### TEXT:
——————————

Part 2: Racial Justice and the Right to Remain
The second report in the series, Racial Justice and the Right to Remain, details how Black New Yorkers continue to face inequities when securing and maintaining permanent housing.
Findings from the report include:
- Black tenants in NYC are twice as likely as white tenants to have zero dollars in savings.
- Black households in New York are three times as likely to face eviction as white households.
- Across New York, evictions filed at higher rates in counties with high shares of Black renters.
The report also offers solutions to these racial disparities by calling on the New York legislature to pass Good Cause Eviction.
Part 3: The Truth about Good Cause & Housing Supply
The third report, co-published by Pratt Center and the Community Service Society of New York, examines arguments that the proposed Good Cause legislation would reduce investment in housing and hamper the state’s housing supply, and finds that in states and cities that have passed similar tenant protections, the pace of building has not slowed and housing quality was not affected.
The report shows that:
- New Jersey, which passed a Good Cause law in 1974, has outpaced New York State in new housing construction over the nearly 50 years, a trend that’s only accelerated in the last 12 years.
- Jersey City, which has strong rent control regulations in addition to the State’s Good Cause law, has some of the fastest rates of housing production in the country. Good Cause has not shifted this development towards condominiums from rental housing; the proportion of rental and homeowner housing built is essentially the same today as 50 years ago.

——————————

### EXERCISE 1:
Decide whether each statement below agrees with the text. For each one, answer yes or no and quote the deciding words of the text. (a) Black households in New York are three times as likely as white households to face eviction. (b) Pratt Center published the third report on its own. (c) New Jersey passed its Good Cause law in 1984.
### EXERCISE 2:
Transcribe everything in the text from "- Black households" down to "was not affected.".

——————————

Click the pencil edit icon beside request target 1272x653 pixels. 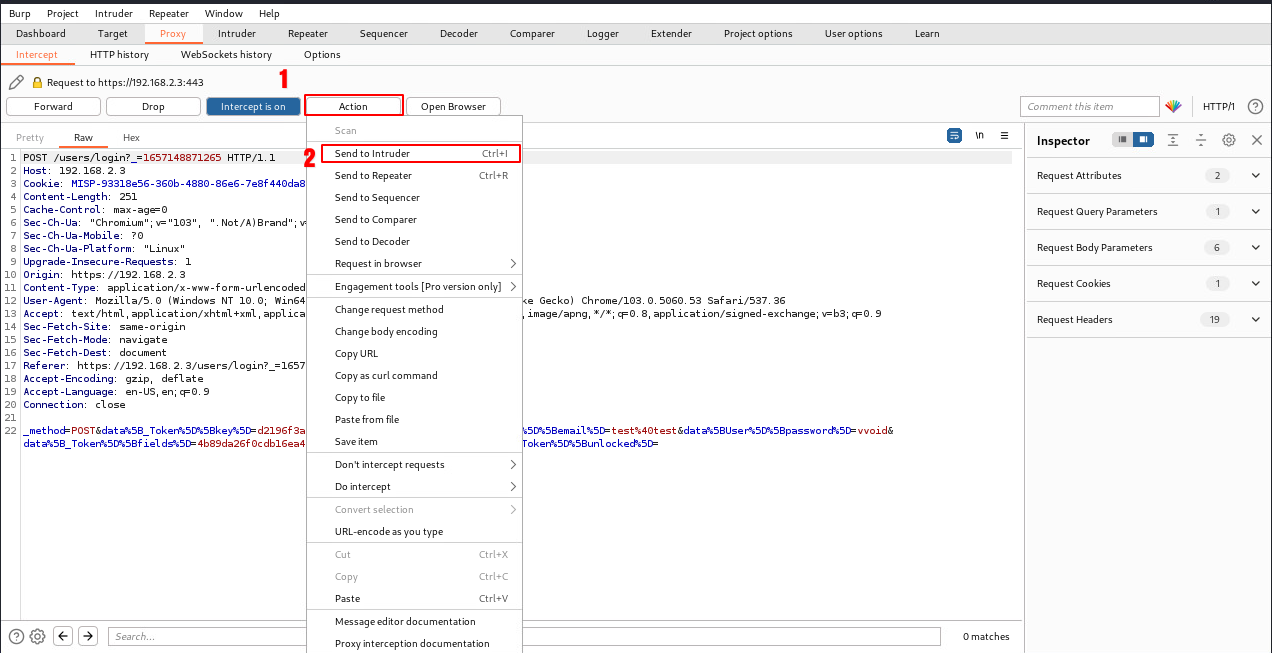(x=16, y=83)
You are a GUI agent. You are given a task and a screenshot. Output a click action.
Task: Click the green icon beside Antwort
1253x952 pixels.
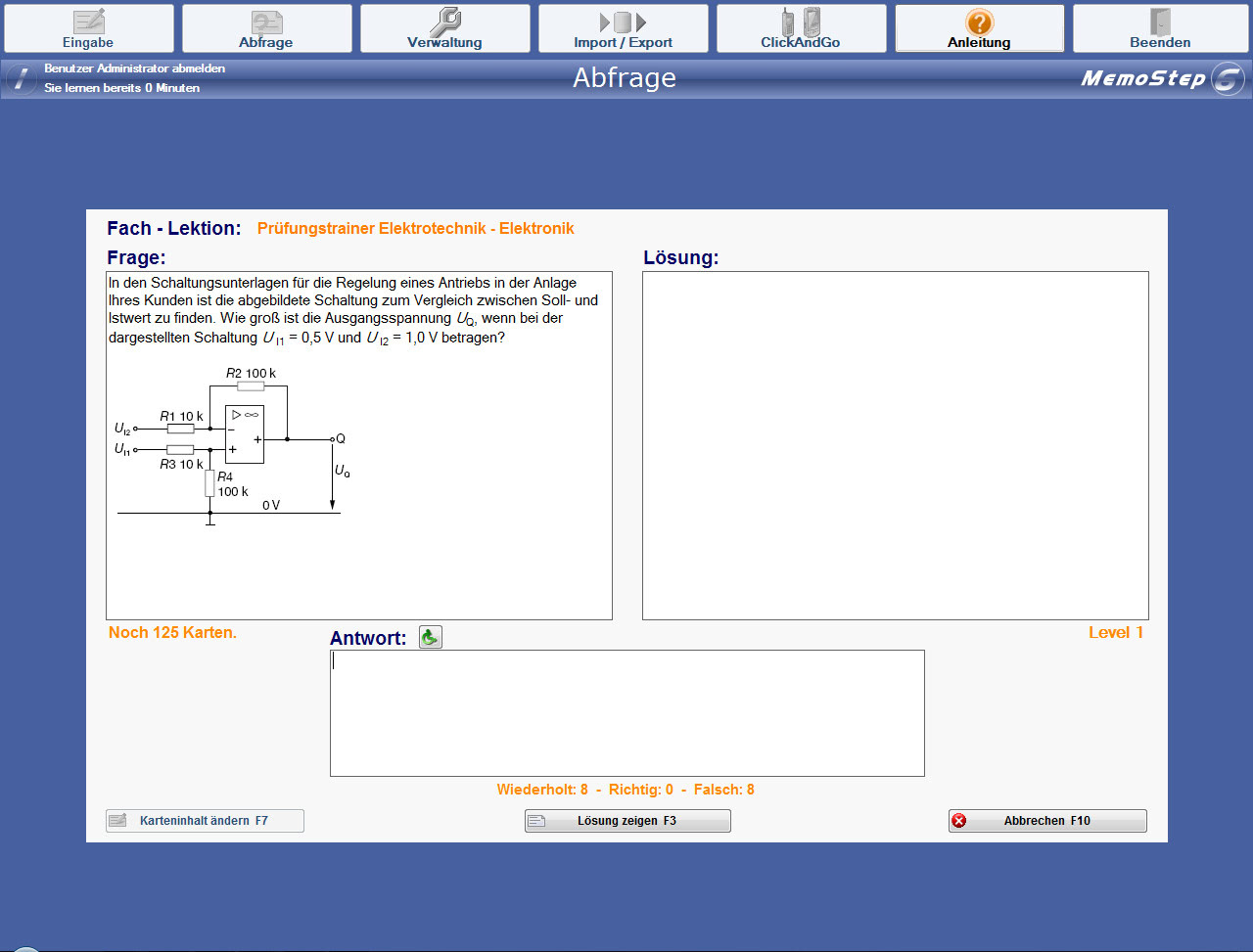(430, 638)
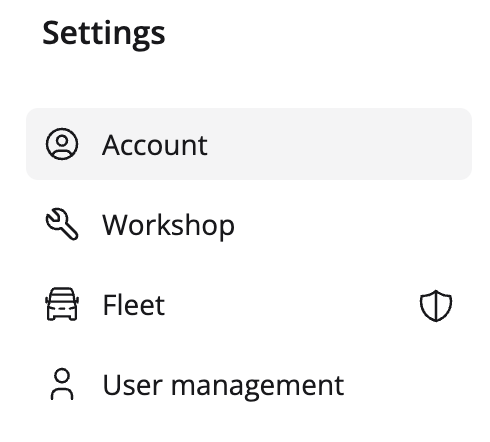Image resolution: width=490 pixels, height=442 pixels.
Task: Click the User management text label
Action: pyautogui.click(x=223, y=386)
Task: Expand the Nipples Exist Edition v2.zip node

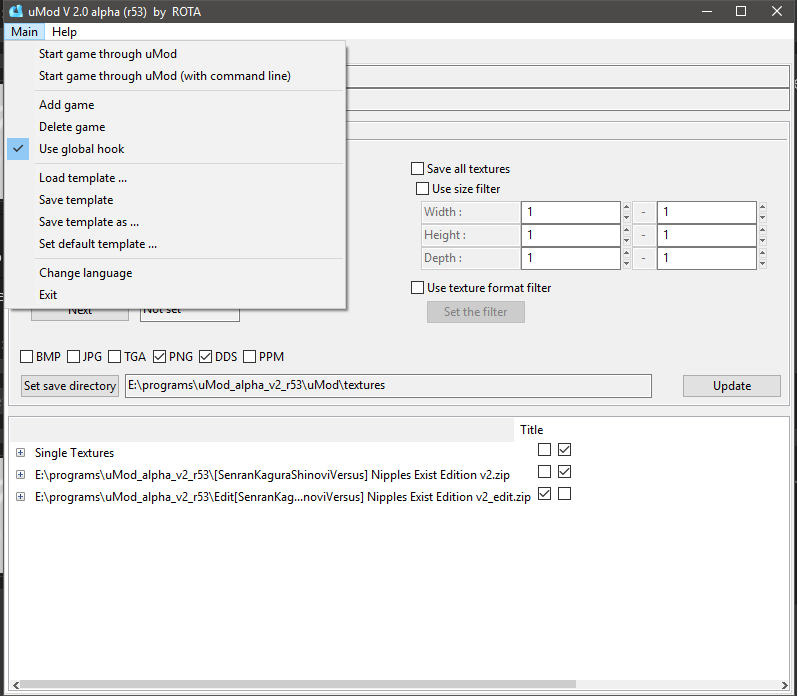Action: coord(20,475)
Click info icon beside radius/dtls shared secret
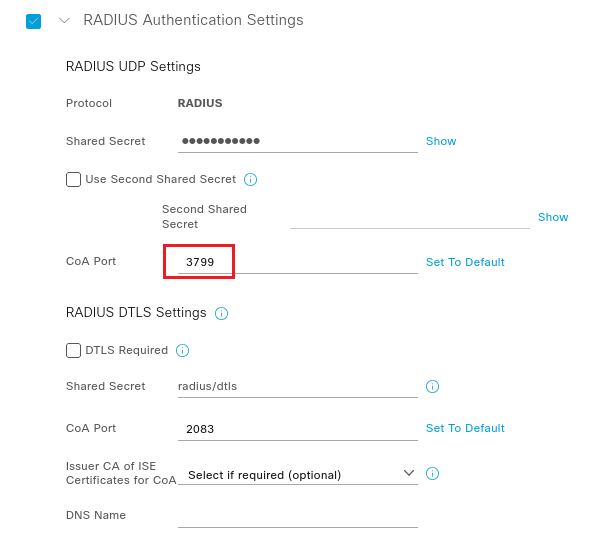This screenshot has width=605, height=554. click(432, 386)
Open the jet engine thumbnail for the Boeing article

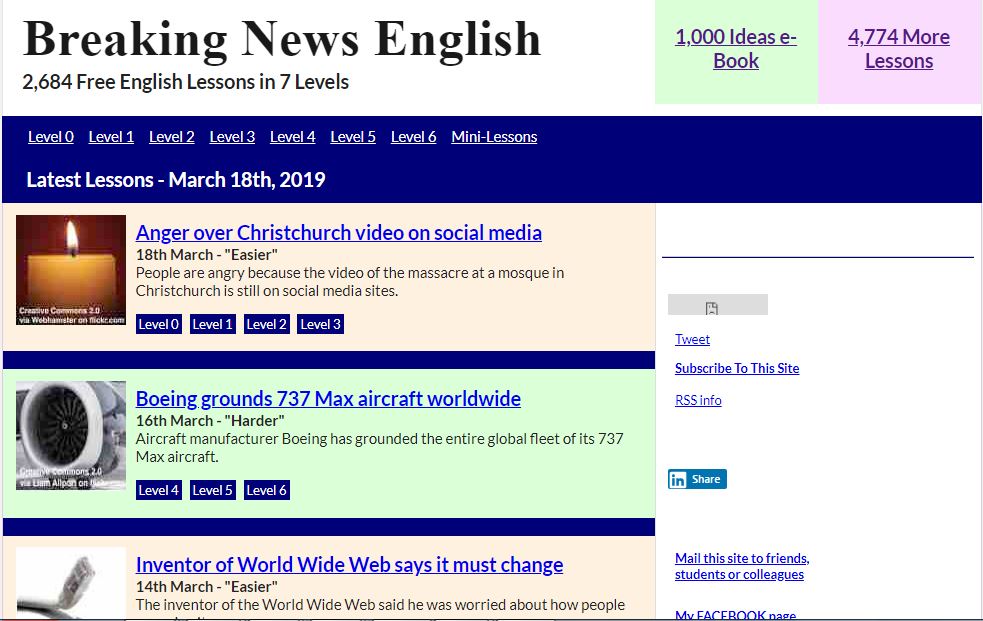[x=71, y=435]
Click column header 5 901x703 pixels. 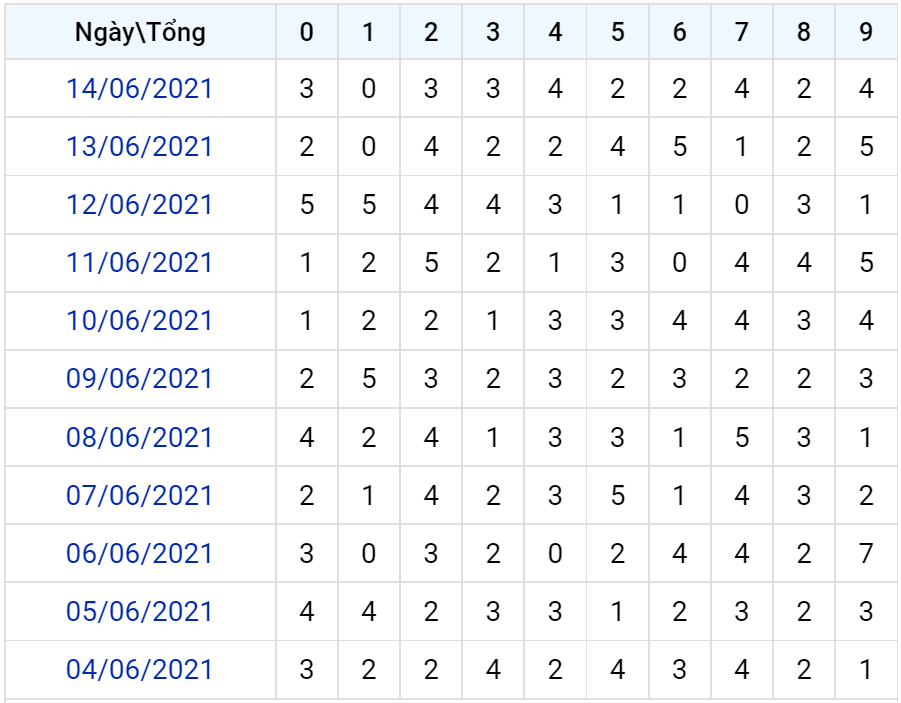point(618,32)
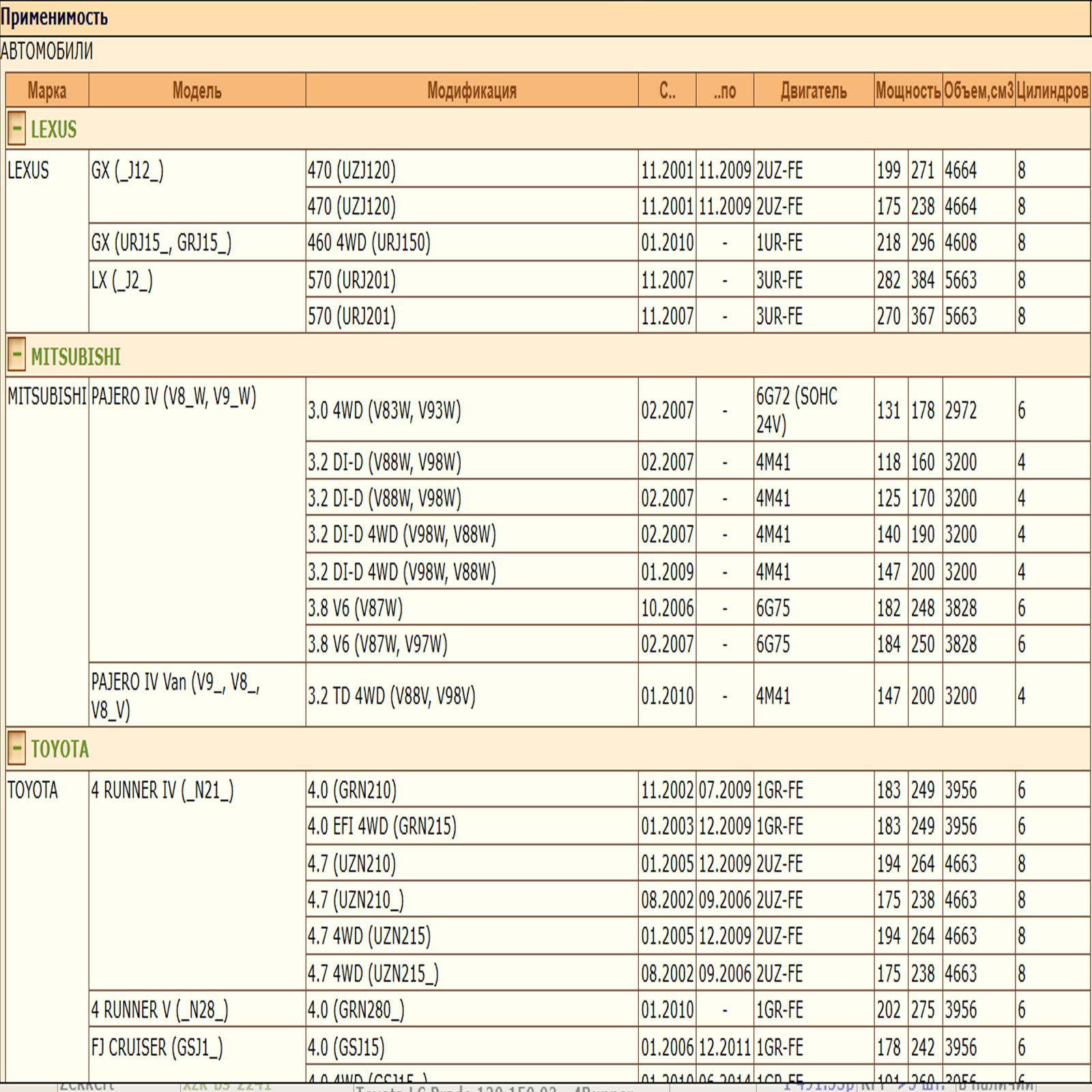Click the green MITSUBISHI group heading

tap(76, 357)
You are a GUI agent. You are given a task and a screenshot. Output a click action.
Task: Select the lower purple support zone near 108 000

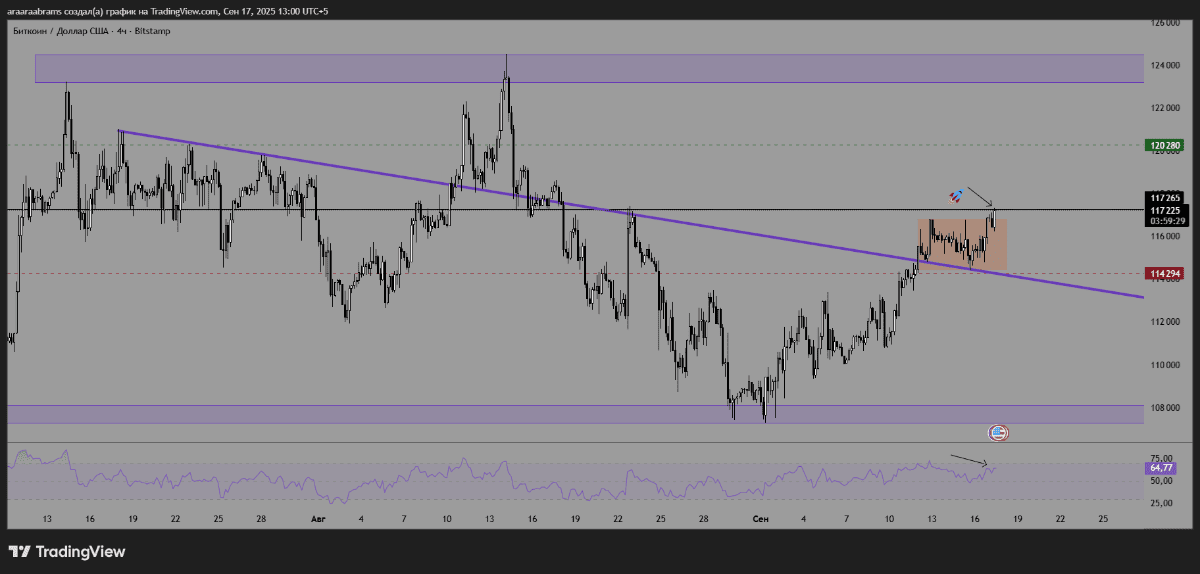(x=300, y=414)
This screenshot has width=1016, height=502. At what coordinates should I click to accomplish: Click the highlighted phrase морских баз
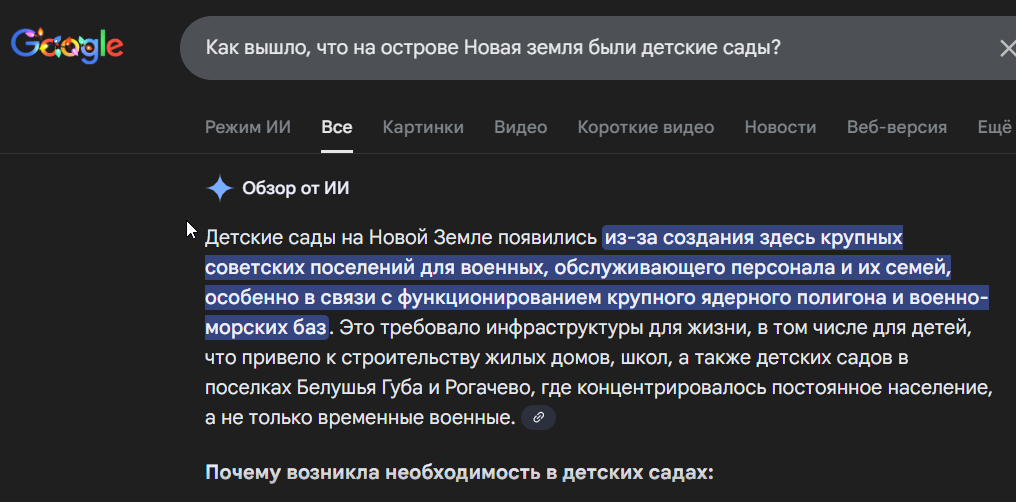coord(266,327)
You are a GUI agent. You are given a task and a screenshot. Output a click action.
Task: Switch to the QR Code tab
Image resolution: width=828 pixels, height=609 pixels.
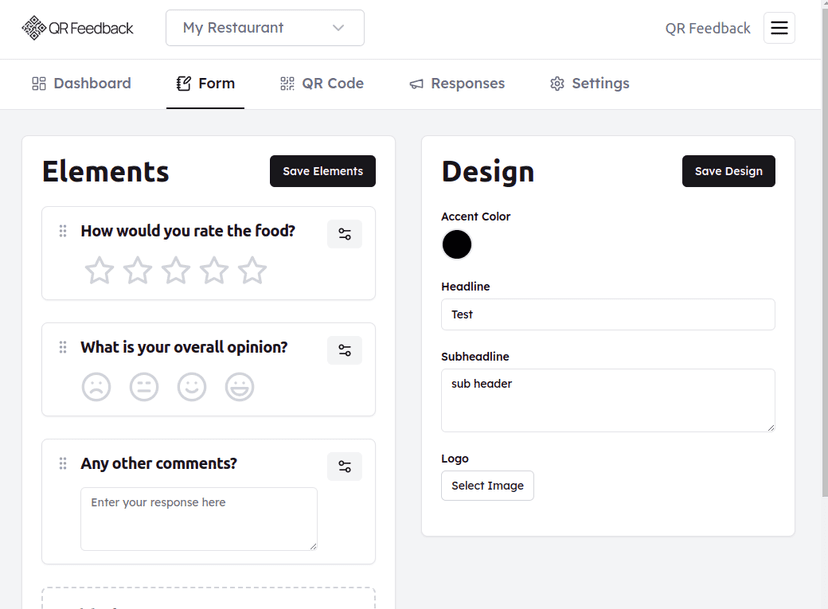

——————————

### WRITTEN SOLUTION 1:
(a) Yes: "Black households in New York are three times as likely to face eviction as white households."
(b) No: "co-published by Pratt Center and the Community Service Society of New York"
(c) No: "New Jersey, which passed a Good Cause law in 1974"

### WRITTEN SOLUTION 2:
- Black households in New York are three times as likely to face eviction as white households.
- Across New York, evictions filed at higher rates in counties with high shares of Black renters.
The report also offers solutions to these racial disparities by calling on the New York legislature to pass Good Cause Eviction.
Part 3: The Truth about Good Cause & Housing Supply
The third report, co-published by Pratt Center and the Community Service Society of New York, examines arguments that the proposed Good Cause legislation would reduce investment in housing and hamper the state’s housing supply, and finds that in states and cities that have passed similar tenant protections, the pace of building has not slowed and housing quality was not affected.